7
votes

I have a neural network with N input nodes and N output nodes, and possibly multiple hidden layers and recurrences in it but let's forget about those first. The goal of the neural network is to learn an N-dimensional variable Y*, given N-dimensional value X. Let's say the output of the neural network is Y, which should be close to Y* after learning. My question is: is it possible to get the inverse of the neural network for the output Y*? That is, how do I get the value X* that would yield Y* when put in the neural network? (or something close to it)
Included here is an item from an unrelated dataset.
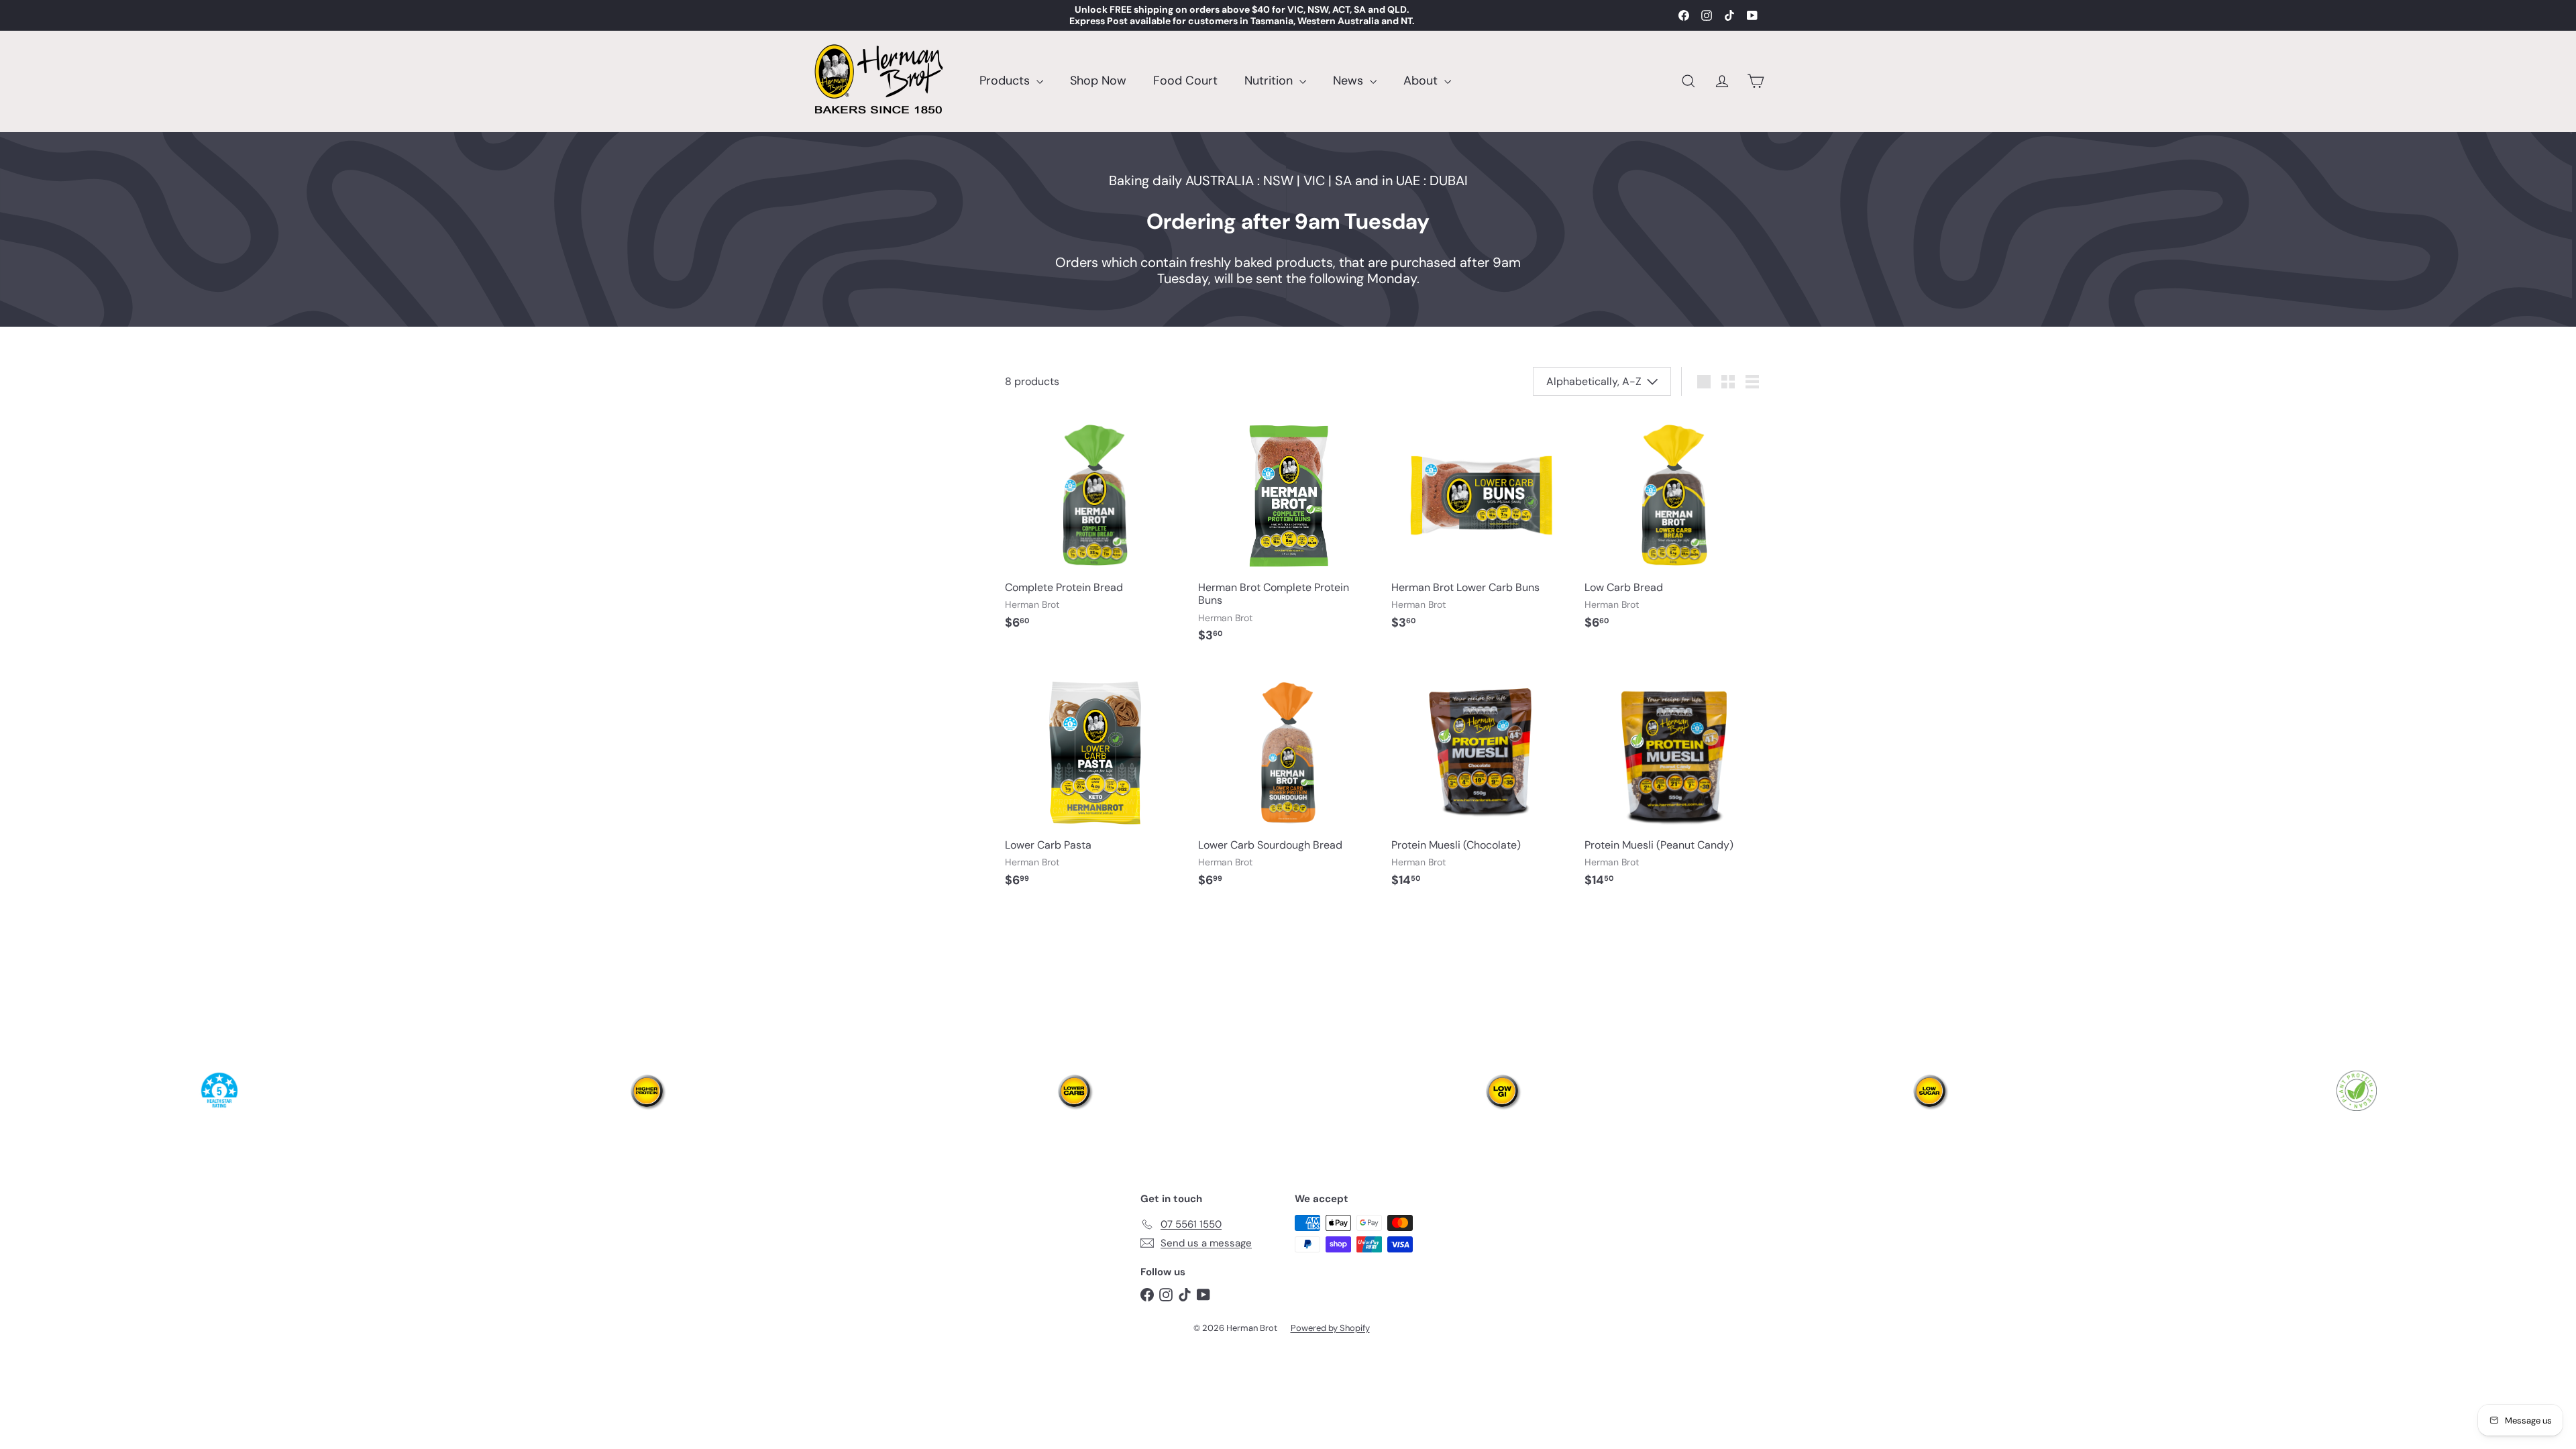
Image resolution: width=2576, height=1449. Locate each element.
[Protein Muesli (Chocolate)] (1481, 782)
A major part of the problem is that N is very large, typically in the order of 10000 or 100000, but if anyone knows how to solve this for small networks with no recurrences or hidden layers that might already be helpful. Thank you.

5

5 Answers

3
votes

If you can choose the neural network such that the number of nodes in each layer is the same, and the weight matrix is non-singular, and the transfer function is invertible (e.g. leaky relu), then the function will be invertible.
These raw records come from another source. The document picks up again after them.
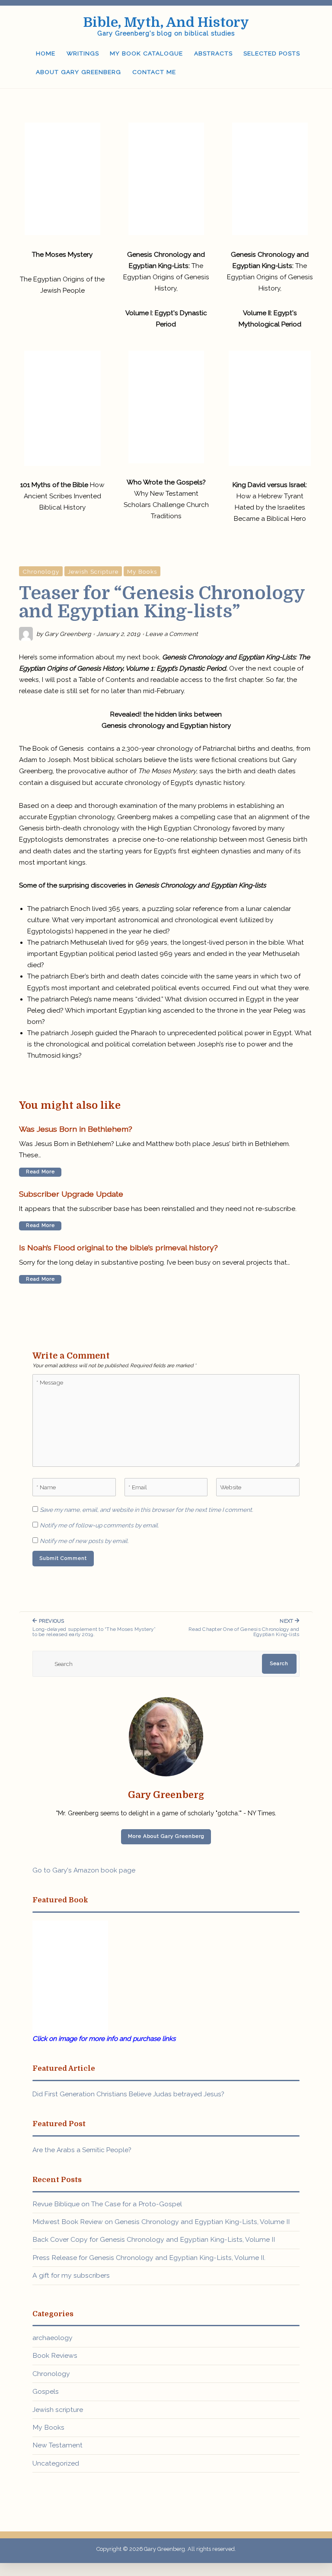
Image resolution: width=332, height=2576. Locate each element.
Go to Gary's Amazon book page (83, 1870)
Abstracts (213, 53)
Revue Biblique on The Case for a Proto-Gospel (107, 2204)
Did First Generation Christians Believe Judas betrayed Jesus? (128, 2094)
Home (45, 53)
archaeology (52, 2338)
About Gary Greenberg (78, 71)
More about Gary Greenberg (166, 1836)
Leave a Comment (171, 633)
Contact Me (154, 71)
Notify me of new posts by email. (84, 1540)
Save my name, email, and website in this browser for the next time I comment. (146, 1509)
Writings (83, 53)
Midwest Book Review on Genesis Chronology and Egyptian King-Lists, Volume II (161, 2222)
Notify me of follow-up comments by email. (99, 1525)
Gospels (45, 2391)
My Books (142, 571)
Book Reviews (54, 2355)
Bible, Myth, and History (166, 22)
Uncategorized (55, 2463)
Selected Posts (271, 53)
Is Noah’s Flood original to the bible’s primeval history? (118, 1247)
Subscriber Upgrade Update (71, 1194)
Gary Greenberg (68, 633)
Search (279, 1663)
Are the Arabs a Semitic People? (81, 2150)
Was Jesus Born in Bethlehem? (75, 1129)
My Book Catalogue (146, 53)
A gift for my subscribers (71, 2275)
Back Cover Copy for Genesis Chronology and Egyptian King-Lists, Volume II (153, 2239)
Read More (40, 1172)
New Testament (57, 2445)
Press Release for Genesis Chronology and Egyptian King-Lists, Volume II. (148, 2257)
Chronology (40, 571)
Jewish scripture (92, 571)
This kind of neural network is simply a composition of matrix multiplication, addition of bias and transfer function. To invert, you'll just need to apply the inverse of each operation in the reverse order. I.e. take the output, apply the inverse transfer function, multiply it by the inverse of the last weight matrix, minus the bias, apply the inverse transfer function, multiply it by the inverse of the second to last weight matrix, and so on and so forth.

2
votes

This is a task that maybe can be solved with autoencoders. You also might be interested in generative models like Restricted Boltzmann Machines (RBMs) that can be stacked to form Deep Belief Networks (DBNs). RBMs build an internal model h of the data v that can be used to reconstruct v. In DBNs, h of the first layer will be v of the second layer and so on.

1
votes

zenna is right. If you are using bijective (invertible) activation functions you can invert layer by layer, subtract the bias and take the pseudoinverse (if you have the same number of neurons per every layer this is also the exact inverse, under some mild regularity conditions). To repeat the conditions: dim(X)==dim(Y)==dim(layer_i), det(Wi) not = 0

An example: Y = tanh( W2*tanh( W1*X + b1 ) + b2 ) X = W1p*( tanh^-1( W2p*(tanh^-1(Y) - b2) ) -b1 ), where W2p and W1p represent the pseudoinverse matrices of W2 and W1 respectively.

1
votes

The following paper is a case study in inverting a function learned from Neural Networks. It is a case study from the industry and looks a good beginning for understanding how to go about setting up the problem.

1
votes

An alternate way of approaching the task of getting the desired x that yields desired y would be start with random x (or input as seed), then through gradient decent (similar algorithm to back propagation, difference being that instead of finding derivatives of weights and biases, you find derivatives of x. Also, mini batching is not needed.) repeatedly adjust x until it yields a y that is close to the desired y. This approach has an advantage that it allows an input of a seed (starting x, if not randomly selected). Also, I have a hypothesis that the final x will have some similarity to initial x(seed), which would imply that this algorithm has the ability to transpose, depending on the context of the neural network application.